Willi Gantschnigg

Personal information
- Nationality: Austria
- Born: 1 January 1920 (age 106) Jochberg, Tyrol, First Austrian Republic
- Died: 2 December 1977 (aged 57)

Sport
- Sport: Skiing
- Club: SC St. Johann

Achievements and titles
- Personal bests: 125 m (410 ft) Oberstdorf, West Germany (2 March 1950)

= Willi Gantschnigg =

Austrian ski jumper and folk musician

Willi Gantschnigg (1 January 1920 – 2 December 1987) was an Austrian ski jumper and folk musician being a member of Schuhplattler group Edelraute.

==Career==
He was member of his homeclub SC St. Johann in Tirol. He donated his skis to local history museum Kitzbühel, which was run by his friend Martin Wörgötter.

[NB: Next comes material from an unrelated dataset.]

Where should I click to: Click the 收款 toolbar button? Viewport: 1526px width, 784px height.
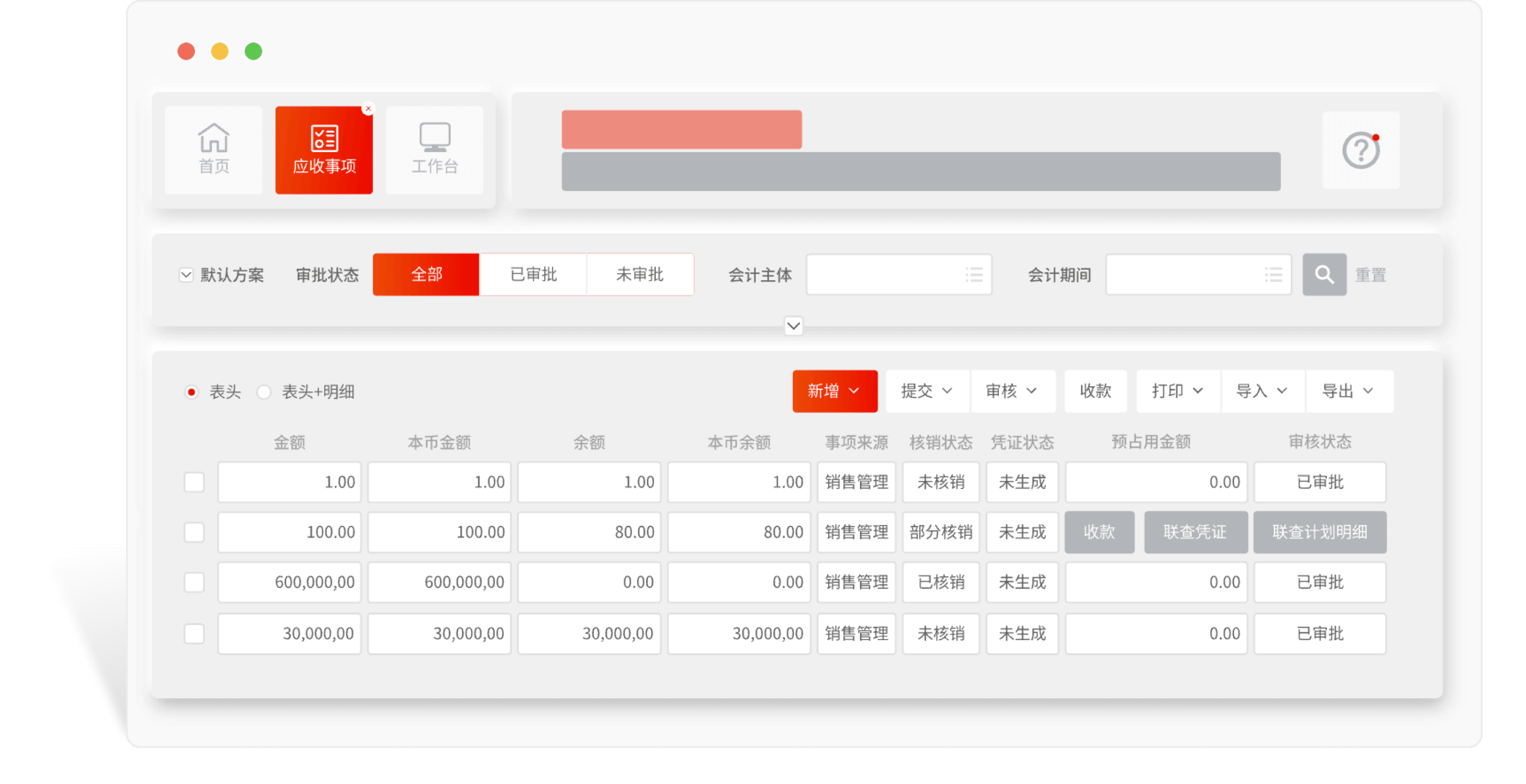point(1095,391)
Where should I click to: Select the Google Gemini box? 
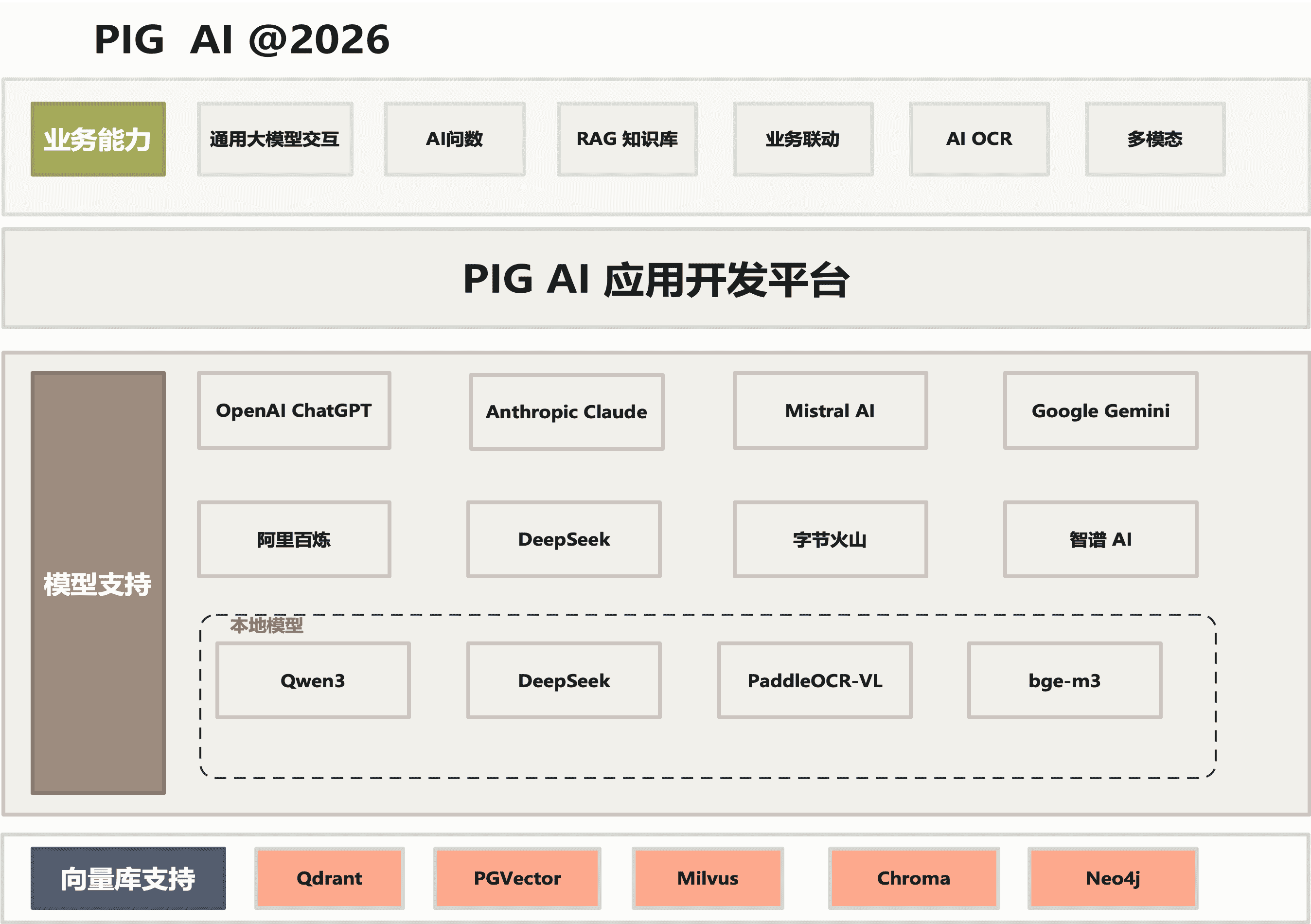point(1100,410)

On 28 February 1950 he set the world record, not clear if 123, 124 or 125 metres (403.6, 407 or 410 ft) at Heini-Klopfer-Skiflugschanze in Oberstdorf, West Germany. Two days later he crashed and seriously injured at the world record distance 130 m (430 ft).

==Ski jumping world records==

| Date | Hill | Location | Metres | Feet |
|---|---|---|---|---|
| 28 February 1950 | Heini-Klopfer-Skiflugschanze | Oberstdorf, West Germany | 123 124 125 | 403.6 407 410 |
| 2 March 1950 | Heini-Klopfer-Skiflugschanze | Oberstdorf, West Germany | 130 | 430 |

Not recognized! Crashed and broke his leg at world record distance.